Our small conference will take place outdoors, he wrote, just after nightfall in the meadow across from the highly reputable White Inn on Whitesbain Plank Road. Here, beneath the shelter of an open-air tent at a location that is neither in Purinton nor in Taintwell, none of us will feel at a disadvantage. Our ease should allow us to engage in civilized discourse. I have proposals you might find of interest. Feel free to draw up and present your own.
I urge you both to attend. Our accommodations will be simple but sufficient. Be aware, however, that any show of strength or implication thereof, either on the ground or in the air, will result in the abortion of this meeting and leave me with no choice but to resolve certain matters as I see fit. Your refusal to appear will yield the same consequence.

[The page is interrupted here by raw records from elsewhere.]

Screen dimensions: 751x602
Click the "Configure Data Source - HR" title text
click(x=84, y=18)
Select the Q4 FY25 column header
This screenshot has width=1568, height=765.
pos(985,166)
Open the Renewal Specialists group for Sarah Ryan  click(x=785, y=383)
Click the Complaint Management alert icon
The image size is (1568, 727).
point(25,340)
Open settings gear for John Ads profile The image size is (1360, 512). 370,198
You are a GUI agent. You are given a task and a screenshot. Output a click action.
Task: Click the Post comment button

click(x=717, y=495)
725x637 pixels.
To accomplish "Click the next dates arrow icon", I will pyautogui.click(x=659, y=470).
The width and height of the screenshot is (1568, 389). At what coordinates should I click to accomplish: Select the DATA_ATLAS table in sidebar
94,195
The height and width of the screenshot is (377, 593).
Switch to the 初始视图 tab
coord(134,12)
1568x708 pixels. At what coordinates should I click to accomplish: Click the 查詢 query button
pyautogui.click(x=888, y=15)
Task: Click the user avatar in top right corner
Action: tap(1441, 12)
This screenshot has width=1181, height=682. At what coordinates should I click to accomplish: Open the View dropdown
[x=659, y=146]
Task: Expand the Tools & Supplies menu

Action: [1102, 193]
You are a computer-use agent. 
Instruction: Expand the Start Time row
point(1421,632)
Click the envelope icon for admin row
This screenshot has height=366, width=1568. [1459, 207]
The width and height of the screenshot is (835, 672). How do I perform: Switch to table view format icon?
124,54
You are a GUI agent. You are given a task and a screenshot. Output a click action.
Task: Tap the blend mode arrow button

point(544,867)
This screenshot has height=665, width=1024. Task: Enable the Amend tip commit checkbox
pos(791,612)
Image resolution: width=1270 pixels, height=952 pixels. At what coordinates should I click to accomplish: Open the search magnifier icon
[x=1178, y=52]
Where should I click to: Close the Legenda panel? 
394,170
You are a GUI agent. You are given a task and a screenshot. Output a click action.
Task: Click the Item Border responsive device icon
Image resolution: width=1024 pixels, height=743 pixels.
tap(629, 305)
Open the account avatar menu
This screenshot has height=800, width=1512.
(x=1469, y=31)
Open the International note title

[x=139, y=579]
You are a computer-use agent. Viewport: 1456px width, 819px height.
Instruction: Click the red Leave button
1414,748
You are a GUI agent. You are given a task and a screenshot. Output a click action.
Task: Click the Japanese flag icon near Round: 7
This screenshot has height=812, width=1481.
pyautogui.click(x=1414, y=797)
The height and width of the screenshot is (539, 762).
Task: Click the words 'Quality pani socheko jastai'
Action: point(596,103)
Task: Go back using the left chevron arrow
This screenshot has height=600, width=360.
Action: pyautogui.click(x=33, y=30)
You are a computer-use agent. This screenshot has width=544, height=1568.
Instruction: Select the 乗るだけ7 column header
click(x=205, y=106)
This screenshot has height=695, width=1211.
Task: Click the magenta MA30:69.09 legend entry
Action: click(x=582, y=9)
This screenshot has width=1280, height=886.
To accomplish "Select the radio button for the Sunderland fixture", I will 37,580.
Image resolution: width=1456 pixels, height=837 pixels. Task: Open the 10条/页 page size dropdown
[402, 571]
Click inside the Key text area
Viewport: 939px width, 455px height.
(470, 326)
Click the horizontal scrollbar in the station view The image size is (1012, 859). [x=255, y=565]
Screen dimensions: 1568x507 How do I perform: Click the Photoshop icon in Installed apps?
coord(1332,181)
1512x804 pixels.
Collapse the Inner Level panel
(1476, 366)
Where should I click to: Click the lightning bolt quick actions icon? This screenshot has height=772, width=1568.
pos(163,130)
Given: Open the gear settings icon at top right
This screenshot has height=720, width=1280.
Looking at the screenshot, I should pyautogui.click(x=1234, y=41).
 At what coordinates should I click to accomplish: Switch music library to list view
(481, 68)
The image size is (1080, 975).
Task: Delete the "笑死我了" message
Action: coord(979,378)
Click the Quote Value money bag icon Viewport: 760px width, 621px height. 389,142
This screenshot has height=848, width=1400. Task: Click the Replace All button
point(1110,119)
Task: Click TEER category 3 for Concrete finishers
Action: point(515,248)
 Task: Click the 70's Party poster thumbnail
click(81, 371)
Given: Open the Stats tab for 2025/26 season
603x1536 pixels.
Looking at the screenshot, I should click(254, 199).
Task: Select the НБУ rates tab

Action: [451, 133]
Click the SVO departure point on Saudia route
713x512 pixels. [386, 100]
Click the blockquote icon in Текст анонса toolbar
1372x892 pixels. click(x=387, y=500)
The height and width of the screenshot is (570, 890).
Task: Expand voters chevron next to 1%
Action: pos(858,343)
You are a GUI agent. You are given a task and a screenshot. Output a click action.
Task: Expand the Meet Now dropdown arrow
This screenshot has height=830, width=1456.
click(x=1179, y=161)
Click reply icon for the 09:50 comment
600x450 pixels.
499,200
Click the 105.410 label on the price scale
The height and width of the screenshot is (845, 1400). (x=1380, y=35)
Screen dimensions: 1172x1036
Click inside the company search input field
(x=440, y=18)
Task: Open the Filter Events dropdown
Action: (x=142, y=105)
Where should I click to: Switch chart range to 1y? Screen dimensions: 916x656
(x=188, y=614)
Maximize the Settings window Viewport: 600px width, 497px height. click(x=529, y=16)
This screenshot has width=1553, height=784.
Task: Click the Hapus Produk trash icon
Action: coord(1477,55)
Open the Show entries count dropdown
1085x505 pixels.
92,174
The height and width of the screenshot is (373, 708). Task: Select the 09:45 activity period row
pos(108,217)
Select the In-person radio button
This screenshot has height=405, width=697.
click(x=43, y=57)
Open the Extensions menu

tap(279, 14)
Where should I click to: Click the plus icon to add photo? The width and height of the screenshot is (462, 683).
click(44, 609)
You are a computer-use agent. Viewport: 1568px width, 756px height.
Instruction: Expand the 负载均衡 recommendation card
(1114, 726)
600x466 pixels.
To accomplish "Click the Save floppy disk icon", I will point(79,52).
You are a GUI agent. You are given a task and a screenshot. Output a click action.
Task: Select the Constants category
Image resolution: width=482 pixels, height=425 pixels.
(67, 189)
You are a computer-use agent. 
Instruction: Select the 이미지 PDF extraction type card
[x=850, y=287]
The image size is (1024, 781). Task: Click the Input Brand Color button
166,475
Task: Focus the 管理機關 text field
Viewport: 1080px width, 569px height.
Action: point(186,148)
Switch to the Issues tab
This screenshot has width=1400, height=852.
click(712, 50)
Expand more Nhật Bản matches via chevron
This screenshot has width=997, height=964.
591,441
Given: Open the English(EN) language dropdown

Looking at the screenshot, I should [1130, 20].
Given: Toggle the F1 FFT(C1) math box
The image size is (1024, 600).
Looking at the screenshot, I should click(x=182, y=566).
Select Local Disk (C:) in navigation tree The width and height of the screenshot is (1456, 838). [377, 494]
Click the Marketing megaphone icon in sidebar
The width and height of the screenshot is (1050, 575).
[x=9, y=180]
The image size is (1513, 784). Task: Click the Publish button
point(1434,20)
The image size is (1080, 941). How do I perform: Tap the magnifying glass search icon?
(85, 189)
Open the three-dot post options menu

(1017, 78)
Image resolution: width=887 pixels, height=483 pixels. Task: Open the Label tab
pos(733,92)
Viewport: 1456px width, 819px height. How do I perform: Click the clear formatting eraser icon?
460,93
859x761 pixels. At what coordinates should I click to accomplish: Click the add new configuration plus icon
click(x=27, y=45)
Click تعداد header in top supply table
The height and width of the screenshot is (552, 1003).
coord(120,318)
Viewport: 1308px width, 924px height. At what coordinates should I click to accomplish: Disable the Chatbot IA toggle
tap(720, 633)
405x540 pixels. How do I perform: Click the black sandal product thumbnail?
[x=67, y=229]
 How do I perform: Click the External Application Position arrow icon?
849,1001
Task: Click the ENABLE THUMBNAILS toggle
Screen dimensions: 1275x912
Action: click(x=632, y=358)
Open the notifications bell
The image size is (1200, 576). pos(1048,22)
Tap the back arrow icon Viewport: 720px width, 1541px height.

You have nothing to fear from me. It is not my intent to harm anyone. I seek only to foster a happy coexistence between the city of Purinton and the village of Taintwell. Be assured I speak for all my constituents, who wish for nothing more than peaceable and respectful intercourse with their Purintonian neighbors.
Yours in trust,
Fanule Perfidor
Eminence of Taintwell
Will helped Fanule with the letter’s composition.
Of course, the Eminence hadn’t been completely forthright about the purpose or circumstances of this meeting. Honesty would’ve been self-defeating. What’s more, neither Pushbin nor Hunzinger deserved honorable treatment. It was true Fanule had no intention of harming anybody, but he fully intended to come with his own show of force. He just wouldn’t reveal it unless he had no other choice.